Resentment and Despair

I was in the first year of my curacy at St Mary’s, Hendon. My training Vicar announced that after Easter we were going away for a long weekend with some of his friends. I felt a sharp sense of resentment at this unexpected piece of news; for parish clergy, Sundays ‘off’ are rare treasures to be spent with care, and here was the Vicar snatching one away from me. Thankfully my feeling of resentment was short-lived. Sadly its short life was swallowed up by a deep sense of despair.
Apparently our long weekend was to be spent somewhere in Yorkshire, doing something called the Lyke Wake Walk. The Vicar assured me that this would be fun, it would be something I would enjoy. I was fairly clear in my own mind that a forty mile walk across the North York Moors would be neither fun nor enjoyable, but the ease with which I capitulate to authority figures is pathetic.

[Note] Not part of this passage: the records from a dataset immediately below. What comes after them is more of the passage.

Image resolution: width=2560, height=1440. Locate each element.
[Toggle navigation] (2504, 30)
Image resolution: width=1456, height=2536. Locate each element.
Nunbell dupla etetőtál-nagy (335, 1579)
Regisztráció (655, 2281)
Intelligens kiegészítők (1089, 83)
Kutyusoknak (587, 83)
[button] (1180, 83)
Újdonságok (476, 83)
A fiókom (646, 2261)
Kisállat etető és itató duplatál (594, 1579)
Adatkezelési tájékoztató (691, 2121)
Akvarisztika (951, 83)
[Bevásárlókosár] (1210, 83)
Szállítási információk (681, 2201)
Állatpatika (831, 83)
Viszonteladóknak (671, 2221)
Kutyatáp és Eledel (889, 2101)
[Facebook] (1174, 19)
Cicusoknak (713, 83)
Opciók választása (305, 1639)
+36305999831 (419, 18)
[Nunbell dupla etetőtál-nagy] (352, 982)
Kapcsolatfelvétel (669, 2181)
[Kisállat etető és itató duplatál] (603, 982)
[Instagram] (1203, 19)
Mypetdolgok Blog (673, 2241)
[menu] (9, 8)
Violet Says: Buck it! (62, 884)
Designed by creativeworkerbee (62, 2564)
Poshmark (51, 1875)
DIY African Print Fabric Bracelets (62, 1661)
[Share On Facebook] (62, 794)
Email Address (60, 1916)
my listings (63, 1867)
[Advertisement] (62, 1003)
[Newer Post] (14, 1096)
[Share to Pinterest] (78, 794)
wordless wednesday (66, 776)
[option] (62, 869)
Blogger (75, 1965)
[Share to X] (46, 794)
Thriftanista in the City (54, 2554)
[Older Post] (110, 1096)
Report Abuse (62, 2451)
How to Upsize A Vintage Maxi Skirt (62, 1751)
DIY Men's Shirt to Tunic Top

As it turned out I did find completing the walk tremendously satisfying, so much so that I came to look forward to our post-Easter hikes. Walking was changing me. A couple of years ago the Vicar and I did the West Highland Way. The following year I walked it again, with my Uncle Jimmy. Then we walked the Kintyre Way.
Increasingly though I wanted to walk my ‘own’ walk, and that’s part of the reason for my pilgrimage from Iona to Lindisfarne - to find my own way.
The Vicar is an Archdeacon now. That’s the honour the Church of England bestows upon those of its clerics blessed with the ability to persuade the rest of us to do things we really don’t want to.